Gay has arrived at the movies, on television, and at your local bookstore. These days nearly every publisher has gay books or books with gay characters and what follows is a guide to some of the best.

Julia Glass, who dazzled gay readers with her gay-themed Three Junes, is back with a gorgeous second novel, The Whole World Over. Glass' new book contains a secondary but fully engaging and fully-fleshed out gay character, restaurant owner Walter, who isn't just comic relief or a tragic plot twist. Indeed, Walter finds himself in love with a man who may or may not be ready to move on from his previous lover.

Abrams/Image, the prestigious art book publisher has just published Gay Day, with archival photos of New York City's famous Pride Day parade. If you're looking to actually venture away from home, Quirk Publishing in Philadelphia published a guide book for gay travelers, How to Say Fabulous in Eight Different Languages.
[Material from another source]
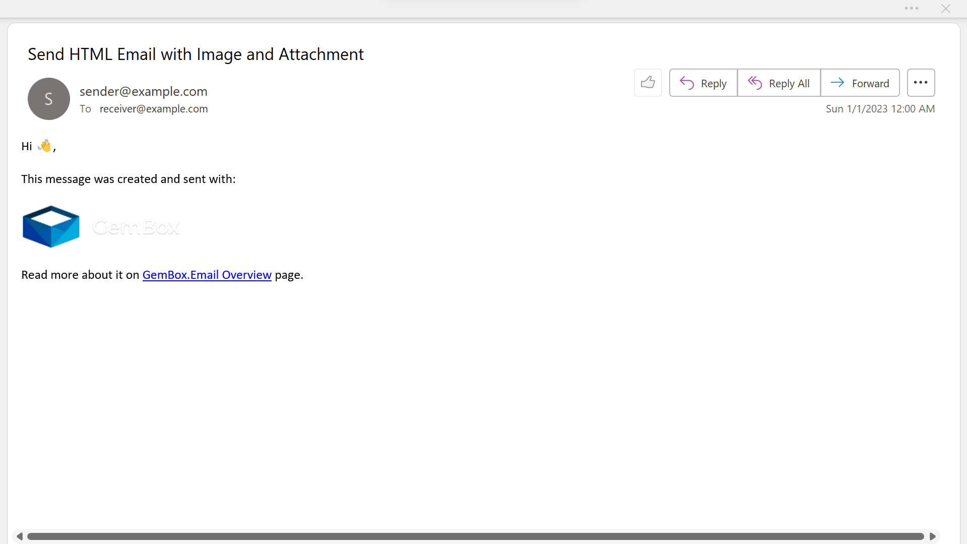Click the receiver@example.com recipient address
The height and width of the screenshot is (544, 967).
pyautogui.click(x=154, y=109)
Invaluable for your next trip to Prague, Barcelona, or Buenos Aires!

Remember last year's Booker Prize winner, The Line of Beauty by Andrew Hollinghurst? It was praised not just as a great gay novel portraying one young gay man's life as he navigated the turbulent 80's, but as a great book period. It is now out in a handsome trade paperback edition (Bloomsbury). Similarly, Colm Toibin's spectacular The Master (Scribner), with gay undertones in the life of Henry James, wasn't praised for its subtle gay content. It was simply touted as a truly great book. It, too, is now in paperback as is Michael Cunningham's follow-up to The Hours, Specimen Days (Picador).
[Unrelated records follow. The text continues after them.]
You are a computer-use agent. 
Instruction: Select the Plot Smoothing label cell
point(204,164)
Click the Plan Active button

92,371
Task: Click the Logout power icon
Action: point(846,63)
You Can Say You Knew Me When by K. M. Soehnlein (Kensington Books) published by the mainstream publisher Kensington Press (which, by the way, publishes a lot of gay novels) is one of the best books I've read this year. Soehnlein tells the story of Jamie, a young gay man dealing with the death of his homophobic father. In heartfelt, sensual, and bittersweet chapters, Jamie retraces his father's youthful trek from New Jersey to San Francisco. It's a trip readers will find well worth taking.

I also loved My Lucky Star by Joe Keenan (Little, Brown). This hilarious novel (his third) takes off where Keenan's previous books left off. He again depicts a world of humorous, campy gay life, but this time in Hollywood rather than Manhattan. Despite being published by Little Brown, a stately New England publisher, this book doesn't mince words when it comes to hot gay encounters of the Hollywood kind.
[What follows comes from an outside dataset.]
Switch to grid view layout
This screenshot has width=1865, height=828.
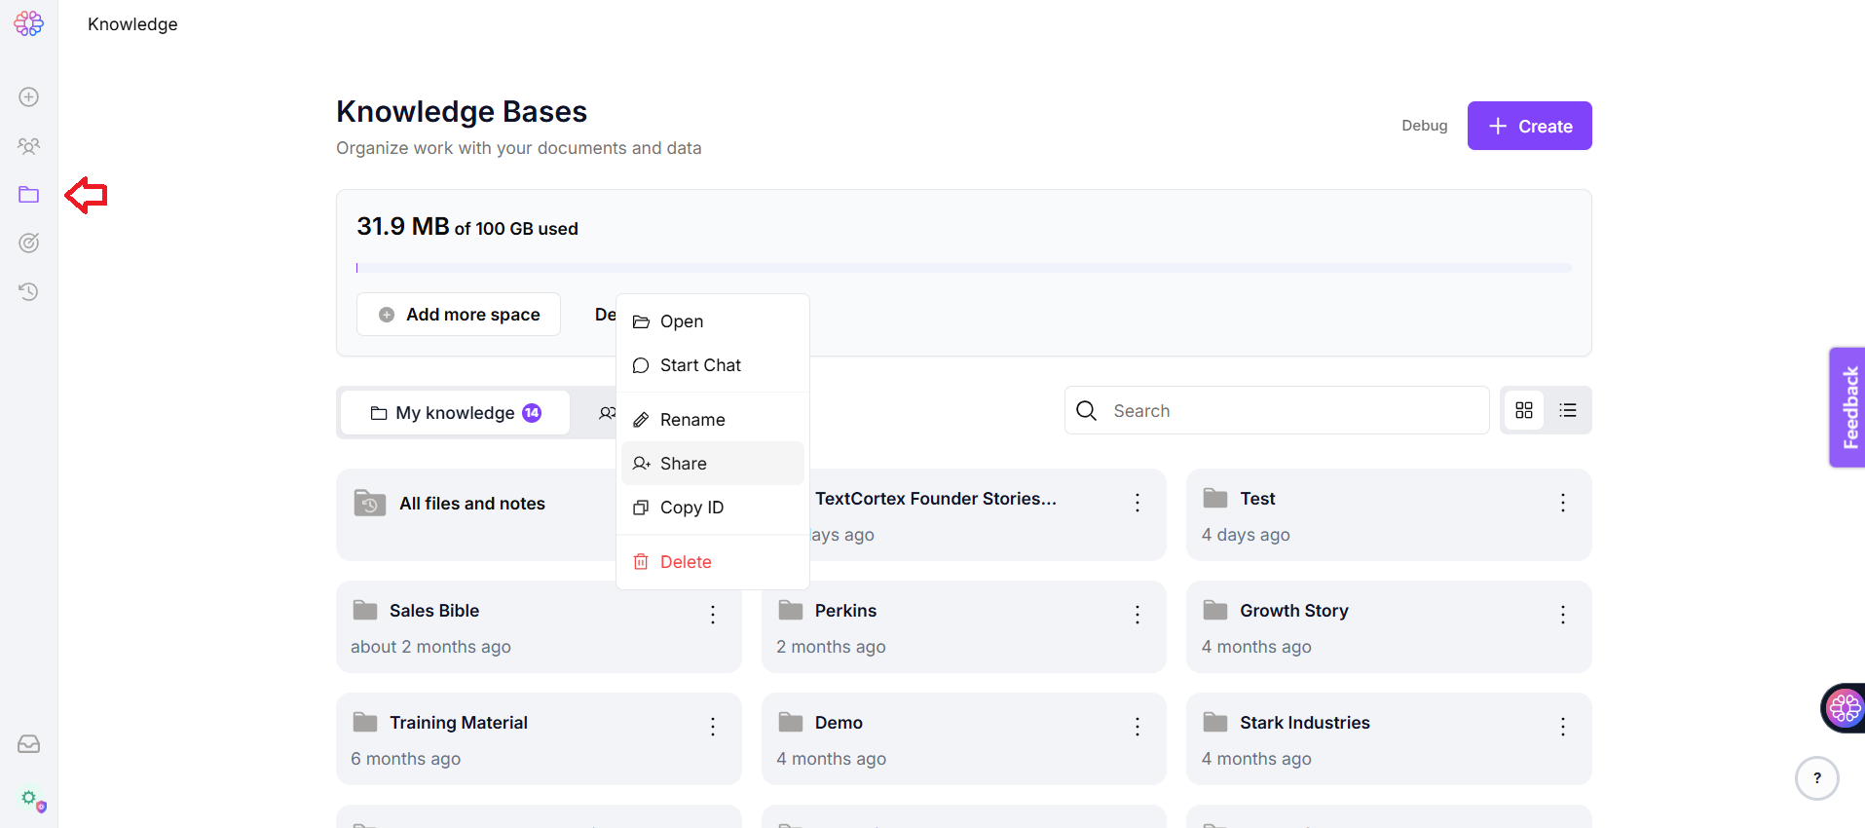pos(1524,410)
While not overly explicit, it is as graphic as a heterosexual romantic comedy of errors would be. Female readers (and even some straight men) will find out what two gay men might get up to if left alone with perfect, seductive lighting! This is a fun, quick read by a Hollywood writer (Keenan won several Emmy's writing for Frasier) that raises suspicions he is writing about real celebrities and just giving them new names.